Title: Invisible Ghosts
Author: Robyn Schneider
Synopsis: Rose Asher believes in ghosts. She should, since she has one for a best friend: Logan, her annoying, Netflix-addicted brother, who is forever stuck at fifteen. But Rose is growing up, and when an old friend moves back to Laguna Canyon and appears in her drama class, things get complicated.
Jamie Aldridge is charming, confident, and a painful reminder of the life Rose has been missing out on since her brother’s death. She watches as Jamie easily rejoins their former friends–a group of magnificently silly theater nerds–while avoiding her so intensely that it must be deliberate.
Yet when the two of them unexpectedly cross paths, Rose learns that Jamie has a secret of his own, one that changes everything. Rose finds herself drawn back into her old life–and to Jamie. But she quickly starts to suspect that he isn’t telling her the whole truth.
Huge thank you to Harper Collins Canada for this ARC!
I have loved all of Robyn Schneider’s books that she has published. I figured given her track record and my enjoyment, Invisible Ghostssurely was going to be a new favourite. I was expecting to love this, and it was just okay. Saying that it was just okay breaks my heart a little bit, but that is the truth.
When this book was being pitched to me, I was told it was an exploration of grief. That statement is true to an extent, given this is a story about Rose believing that she can see the ghost of her best friend and brother, Logan. The parts of the story where Rose and Logan interacted were easily some of the best parts of the story, and I really enjoyed those moments.
Where I struggled with this book was the romance between Jamie and Rose.

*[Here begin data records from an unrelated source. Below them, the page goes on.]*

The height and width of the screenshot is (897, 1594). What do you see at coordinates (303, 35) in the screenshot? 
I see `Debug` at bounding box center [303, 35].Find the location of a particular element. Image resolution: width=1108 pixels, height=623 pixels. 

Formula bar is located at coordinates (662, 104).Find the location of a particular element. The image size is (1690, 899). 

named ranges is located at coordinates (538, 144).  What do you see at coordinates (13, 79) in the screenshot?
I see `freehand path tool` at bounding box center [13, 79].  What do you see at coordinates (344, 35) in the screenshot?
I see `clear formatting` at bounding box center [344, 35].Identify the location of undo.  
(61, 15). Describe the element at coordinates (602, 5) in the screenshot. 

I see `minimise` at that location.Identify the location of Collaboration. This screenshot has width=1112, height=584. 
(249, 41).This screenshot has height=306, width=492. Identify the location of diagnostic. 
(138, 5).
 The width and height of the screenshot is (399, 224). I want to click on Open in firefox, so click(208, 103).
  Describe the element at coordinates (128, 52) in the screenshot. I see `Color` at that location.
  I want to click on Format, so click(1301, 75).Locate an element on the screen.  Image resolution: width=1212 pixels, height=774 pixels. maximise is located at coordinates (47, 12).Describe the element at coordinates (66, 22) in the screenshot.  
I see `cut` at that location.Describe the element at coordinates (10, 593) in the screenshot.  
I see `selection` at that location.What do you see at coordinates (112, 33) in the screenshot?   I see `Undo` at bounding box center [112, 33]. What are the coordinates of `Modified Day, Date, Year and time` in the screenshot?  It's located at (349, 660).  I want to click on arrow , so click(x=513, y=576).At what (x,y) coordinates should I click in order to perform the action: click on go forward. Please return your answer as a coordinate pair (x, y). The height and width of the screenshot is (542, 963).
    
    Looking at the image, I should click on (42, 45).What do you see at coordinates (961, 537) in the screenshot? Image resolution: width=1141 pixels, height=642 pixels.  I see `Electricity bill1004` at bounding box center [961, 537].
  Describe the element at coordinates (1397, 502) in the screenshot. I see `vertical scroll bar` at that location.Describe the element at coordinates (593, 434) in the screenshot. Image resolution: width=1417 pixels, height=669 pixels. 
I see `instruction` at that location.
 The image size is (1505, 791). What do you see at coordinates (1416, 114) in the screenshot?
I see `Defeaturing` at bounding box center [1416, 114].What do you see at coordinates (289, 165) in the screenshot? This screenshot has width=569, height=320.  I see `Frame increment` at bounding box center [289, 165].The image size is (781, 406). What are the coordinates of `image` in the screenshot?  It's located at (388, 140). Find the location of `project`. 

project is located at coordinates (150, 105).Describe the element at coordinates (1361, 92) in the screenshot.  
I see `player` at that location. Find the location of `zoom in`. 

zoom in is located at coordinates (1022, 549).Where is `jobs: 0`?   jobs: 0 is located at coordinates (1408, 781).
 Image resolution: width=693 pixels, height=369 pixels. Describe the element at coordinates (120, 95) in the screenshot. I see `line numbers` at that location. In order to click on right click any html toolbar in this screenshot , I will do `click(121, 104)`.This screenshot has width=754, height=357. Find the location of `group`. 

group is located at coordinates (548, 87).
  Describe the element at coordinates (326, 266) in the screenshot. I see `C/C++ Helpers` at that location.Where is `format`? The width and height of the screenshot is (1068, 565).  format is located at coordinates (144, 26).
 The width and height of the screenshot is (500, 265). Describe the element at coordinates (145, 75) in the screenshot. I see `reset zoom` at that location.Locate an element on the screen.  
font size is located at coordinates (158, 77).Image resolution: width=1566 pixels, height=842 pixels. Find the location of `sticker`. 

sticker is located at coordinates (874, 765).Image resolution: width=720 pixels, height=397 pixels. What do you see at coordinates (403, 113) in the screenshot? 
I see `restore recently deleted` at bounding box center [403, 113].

I just couldn’t connect with it, I felt very hollow at times, and frankly, I was bored. I know part of Jamie’s story is that he is helping Rose through her grief, but I felt like at times the book made this element a bit too easy, undermining what it means to feel a sense of loss. I think what frustrated me more is that Robyn Schneider has explored the topic of grief before, and I think it was done much better in her other books than Invisible Ghosts.
While I love Robyn Schneider’s writing style, I found that this book and I just didn’t connect the way I was hoping. Perhaps I put too high an expectation on this book given past experiences, or maybe I just wanted something with a lot more depth on a topic that I connect with than this book provided. I think there will be plenty of readers who will love Invisible Ghosts and not much the surface level discussion of grief, but I won’t lie, my expectations were just a bit too high.